> **Text**

········

The Catholic Education Office prepared a resource for schools to use at the start of Term 2 after the announcement of Bishop-elect John Adams as Bishop of Palmerston North. The resource aimed to the role and various symbols of a bishop.
What is a bishop?
A Catholic bishop is a high-ranking clergy member entrusted with the spiritual and administrative leadership of a diocese, a geographical region within the Church. They oversee parishes, clergy, and religious institutions, ensuring the faithful receive sacraments and pastoral care. Bishops are responsible for promoting Catholic teachings, fostering unity, and addressing local challenges. They also maintain communion with the Pope and adhere to Church doctrines. Guided by a commitment to service, bishops strive to lead their communities in faith, compassion, and social justice while upholding the values of the Catholic Church.
Bishops are often associated with shepherds, an image that comes from the Bible and old Church customs. In the Bible, Jesus is the “Good Shepherd,” taking care of his followers. Bishops try to be like that too, watching over and leading their flocks. They teach about faith, give guidance, and protect their communities. The bishop’s staff, called a crozier, looks like a shepherd’s staff and represents their role. Basically, it shows that bishops are like shepherds, responsible for taking care of their people and their faith. It’s all about being a leader and guiding the Catholic Church.
What is a diocese?
A diocese is a geographical region. It includes all the parishes in that area. As the Diocese of Palmerston North, we reach from the mountain in the north to the Manawatu river in the south, from Mokau across to Wairoa, and from Foxton to Eketahuna. This is the “portion of God’s people” that make the one, holy catholic and apostolic Church present in this time and this place. The numbers below provide a snapshot of the profile of the Diocese of Palmerston North.

········

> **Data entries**
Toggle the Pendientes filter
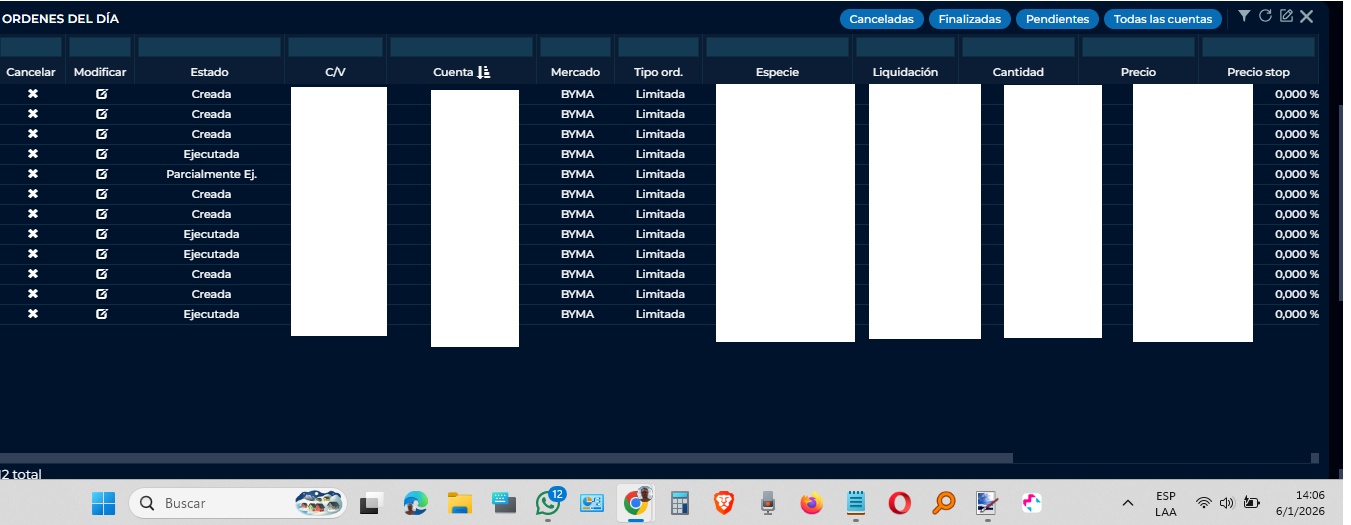This screenshot has width=1351, height=525. point(1057,19)
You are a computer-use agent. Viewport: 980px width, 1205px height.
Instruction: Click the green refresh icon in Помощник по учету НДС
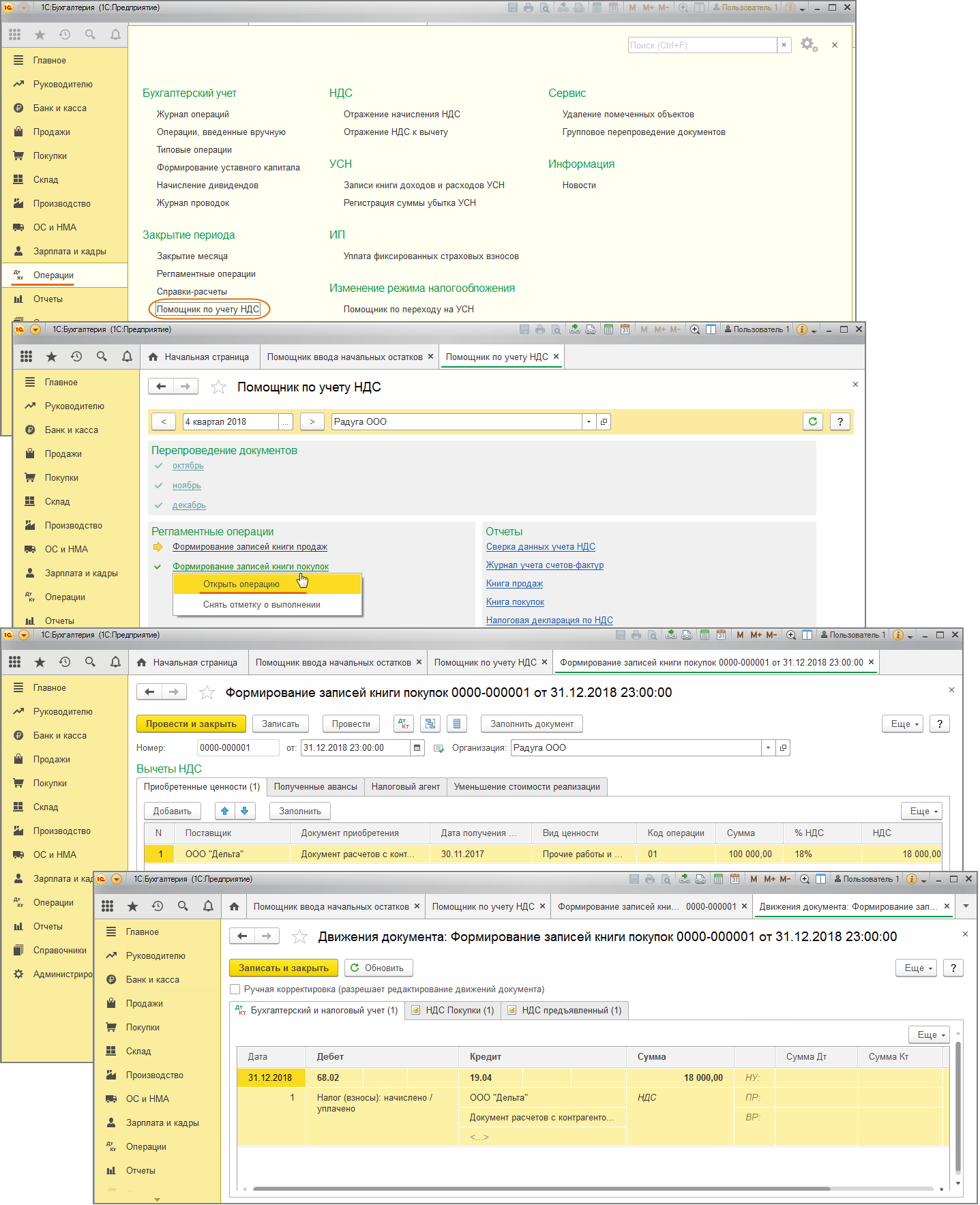[812, 421]
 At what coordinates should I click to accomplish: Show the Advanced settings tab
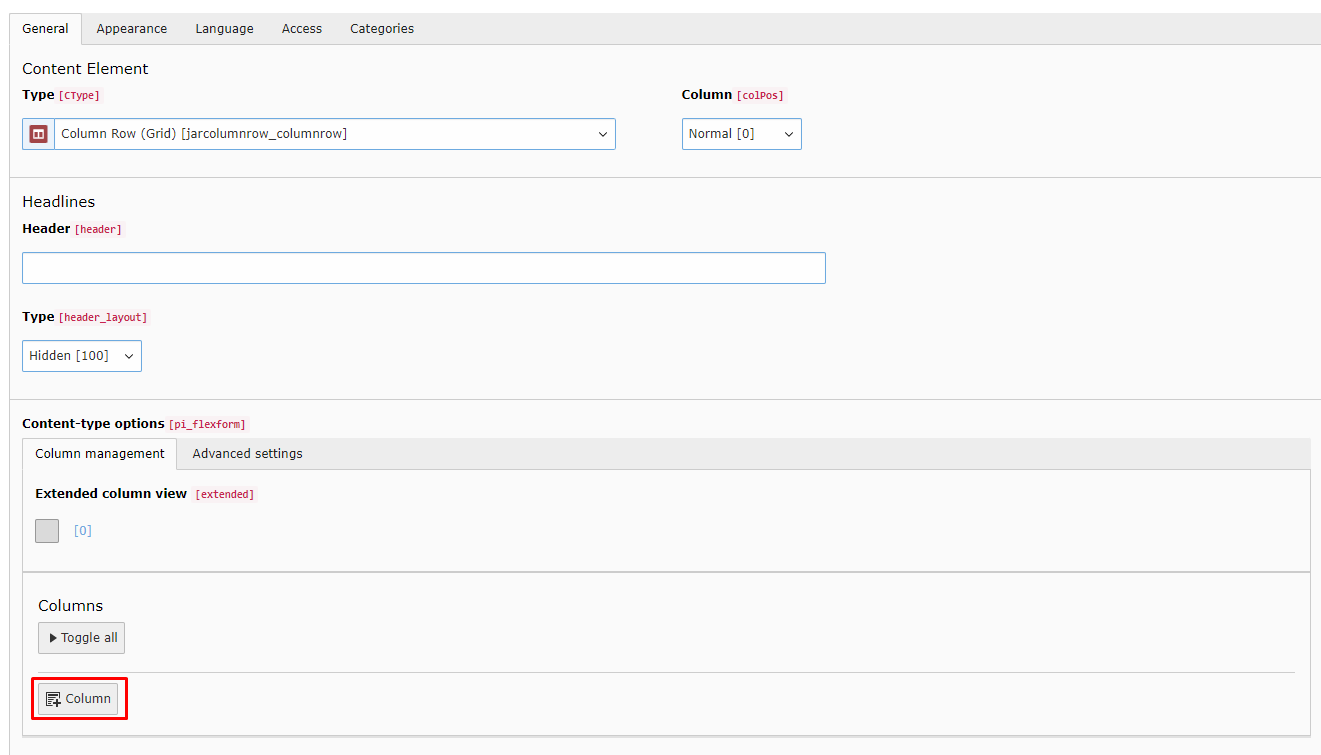coord(247,454)
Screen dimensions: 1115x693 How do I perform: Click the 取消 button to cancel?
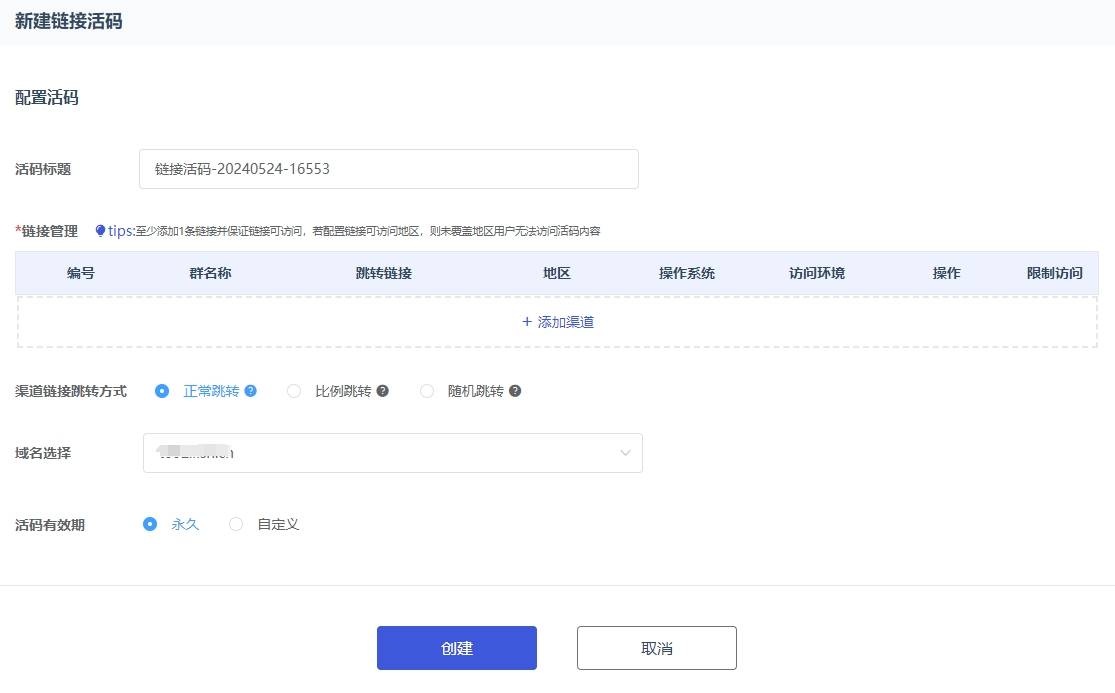(x=656, y=647)
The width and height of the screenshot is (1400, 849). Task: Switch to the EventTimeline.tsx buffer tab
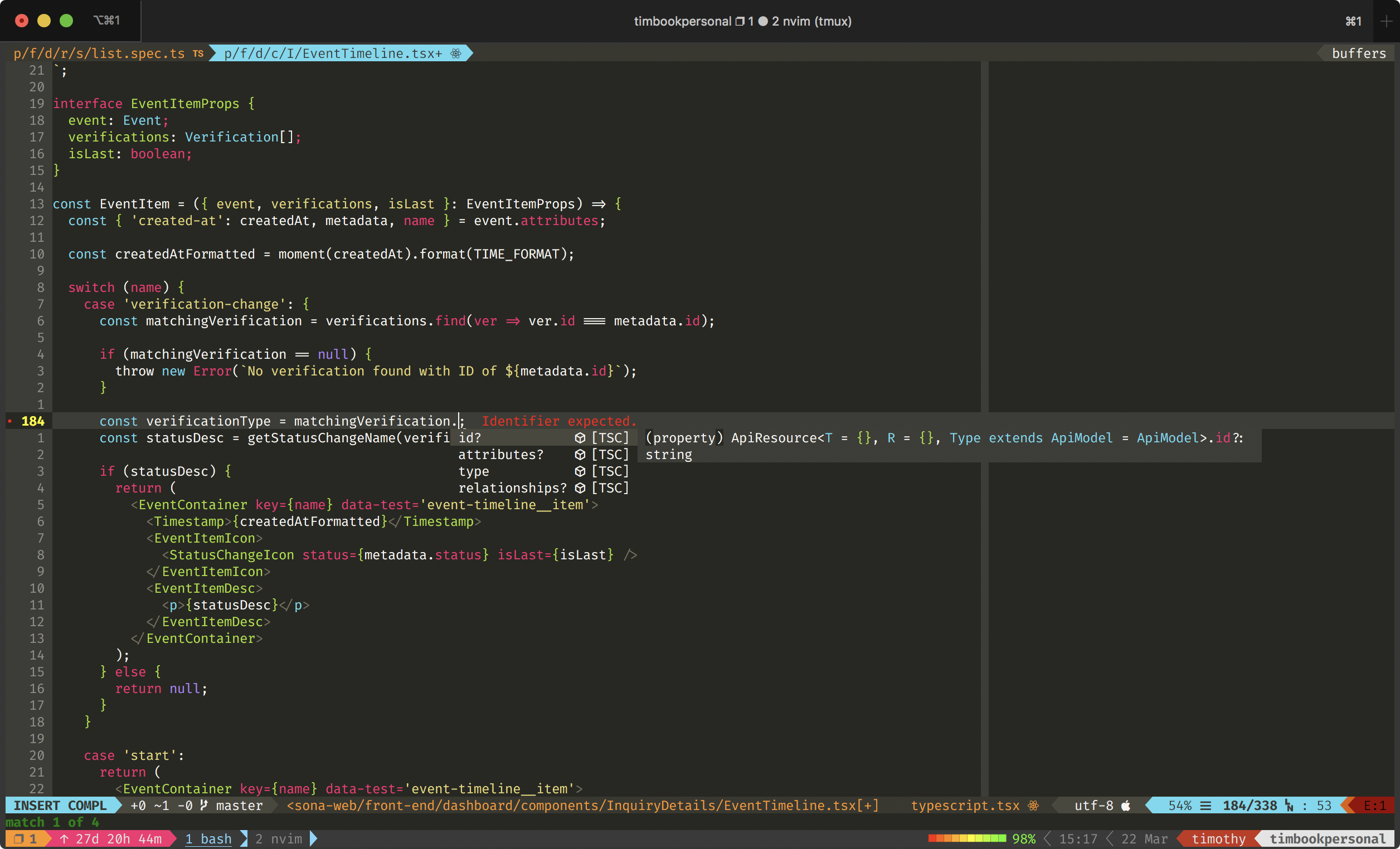pos(332,53)
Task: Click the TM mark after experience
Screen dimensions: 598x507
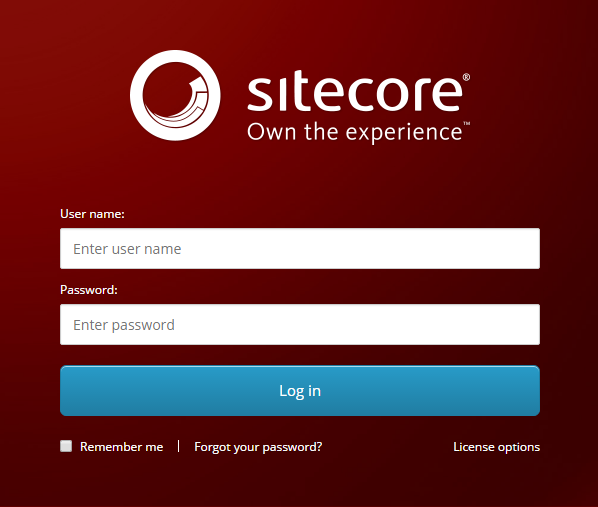Action: (x=467, y=124)
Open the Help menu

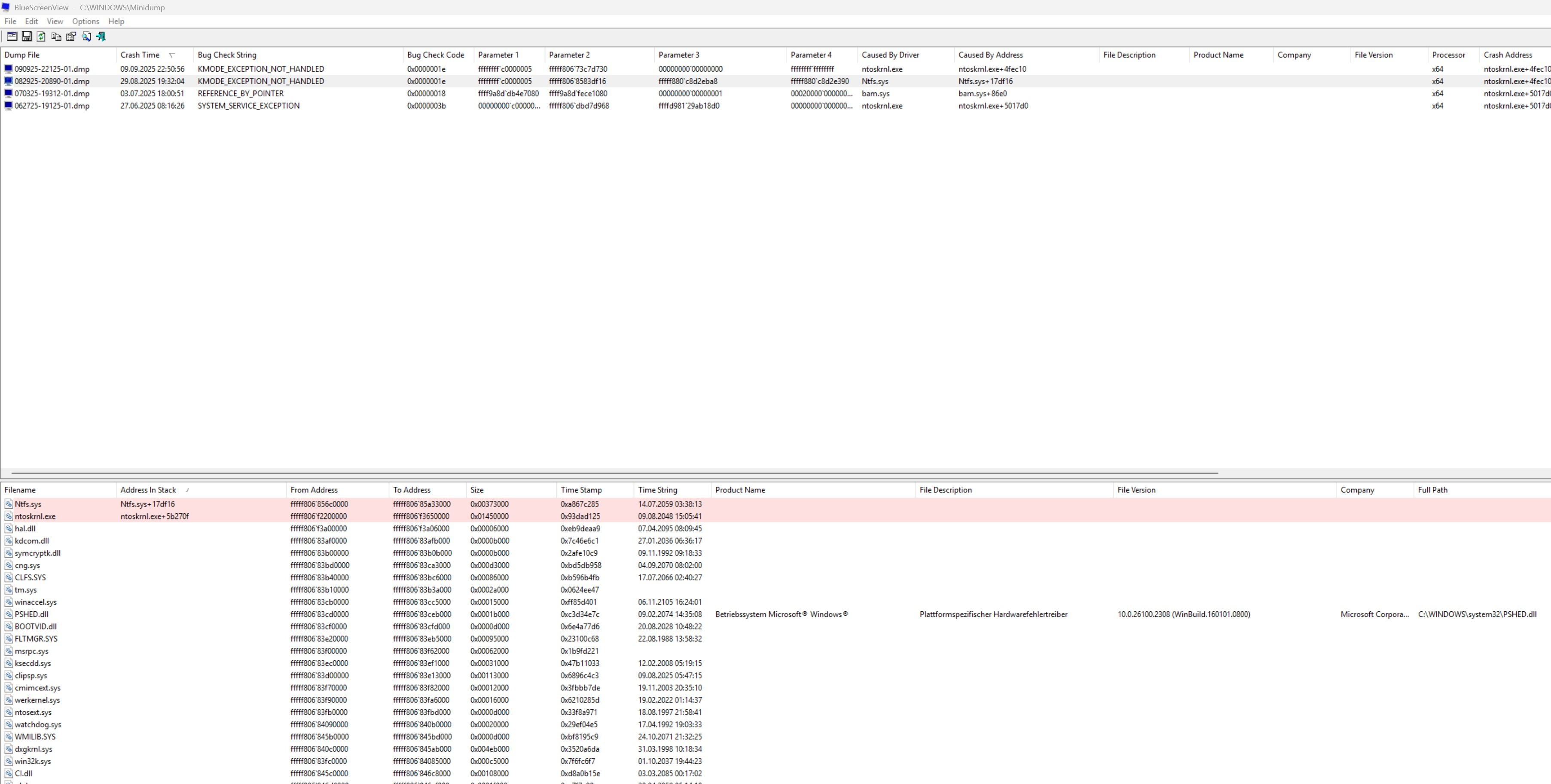(116, 21)
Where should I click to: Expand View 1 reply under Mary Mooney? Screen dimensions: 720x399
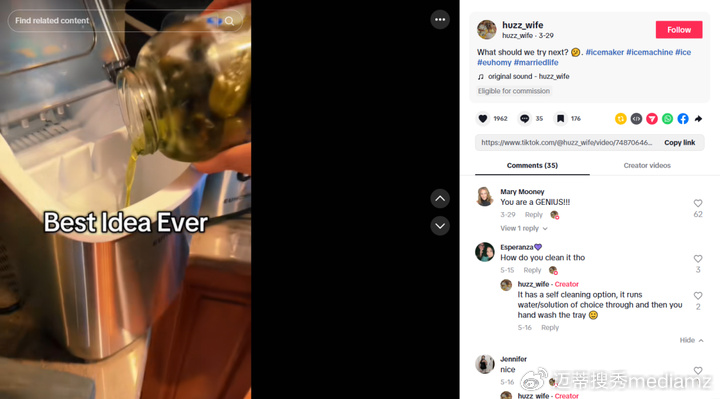523,228
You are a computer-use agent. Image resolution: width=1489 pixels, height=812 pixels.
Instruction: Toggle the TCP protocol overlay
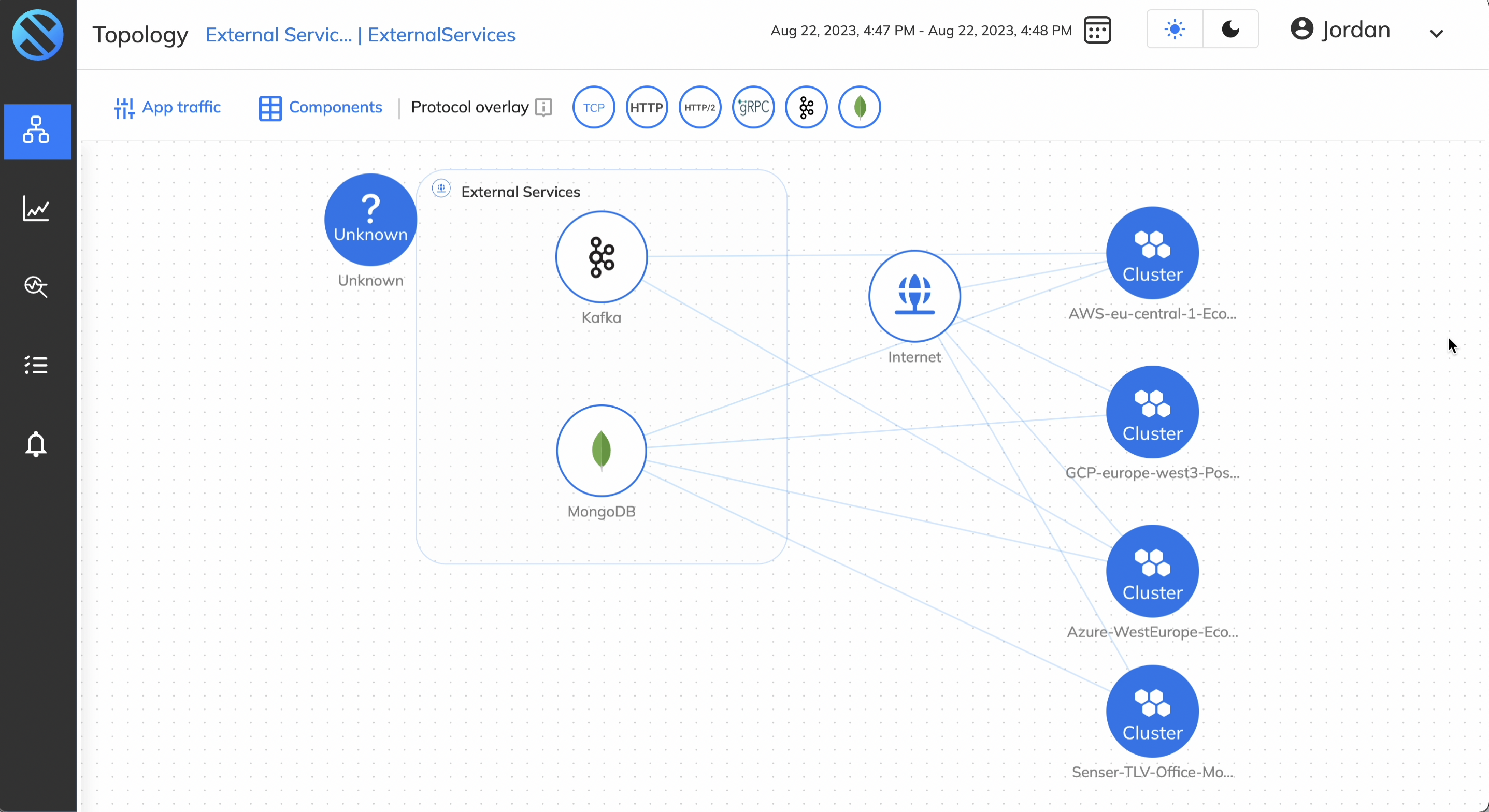coord(594,108)

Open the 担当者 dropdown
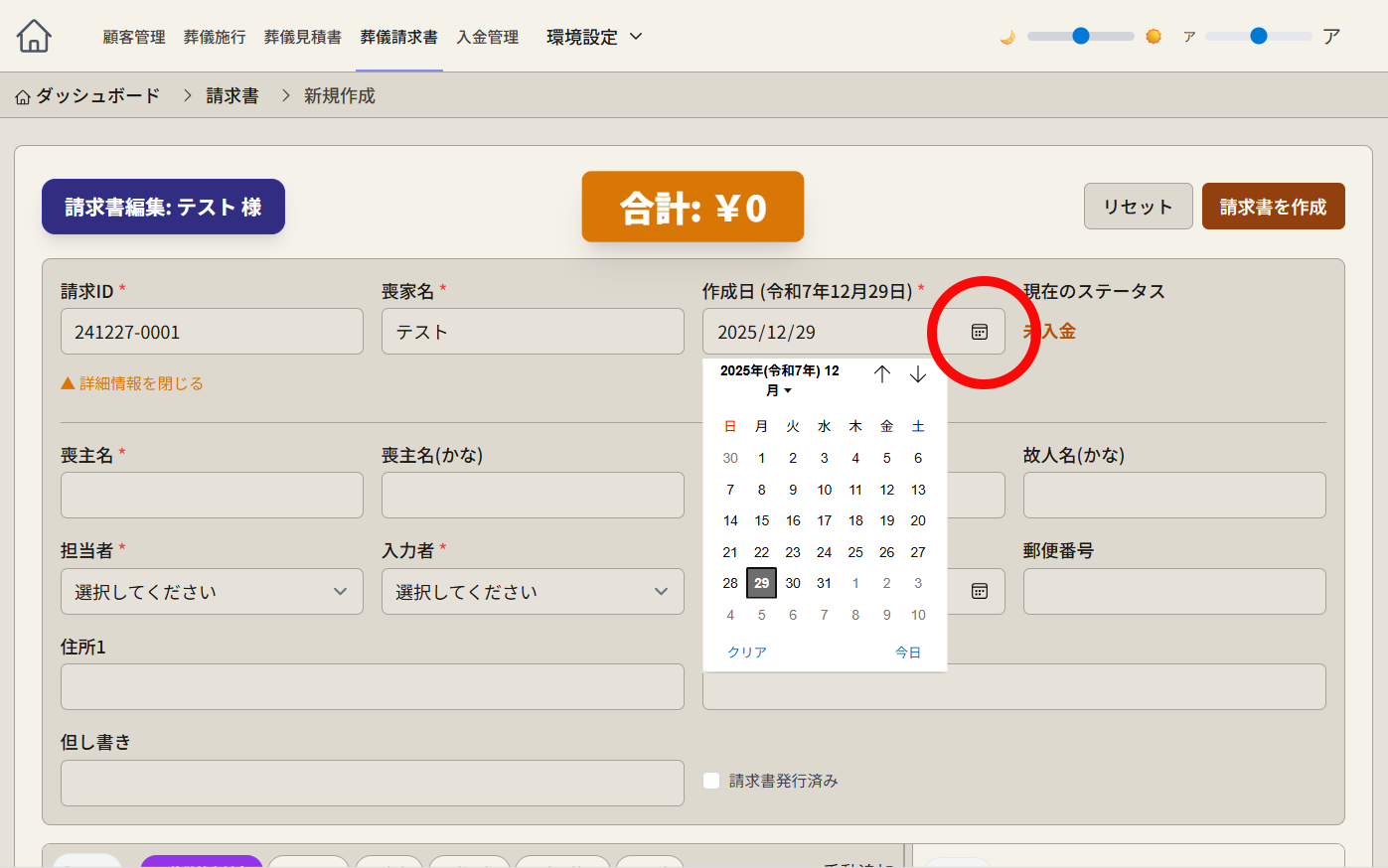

········

> **List of tasks**
**a)** In the text about bishops, what is the bishop's staff called?
**b)** Duplicate the records from their beginning through the line containing "Action: (x=467, y=124)", leaving out the pictures.

> **Answers in order**
**a)** A crozier.

**b)**
Toggle the Pendientes filter
This screenshot has width=1351, height=525. point(1057,19)
You are a computer-use agent. Viewport: 980px width, 1205px height.
Instruction: Click the green refresh icon in Помощник по учету НДС
[812, 421]
 At what coordinates should I click to accomplish: Show the Advanced settings tab
coord(247,454)
Screen dimensions: 1115x693 How do I perform: Click the 取消 button to cancel?
(x=656, y=647)
The width and height of the screenshot is (1400, 849). Task: Switch to the EventTimeline.tsx buffer tab
pos(332,53)
Task: Click the TM mark after experience
Screen dimensions: 598x507
Action: (x=467, y=124)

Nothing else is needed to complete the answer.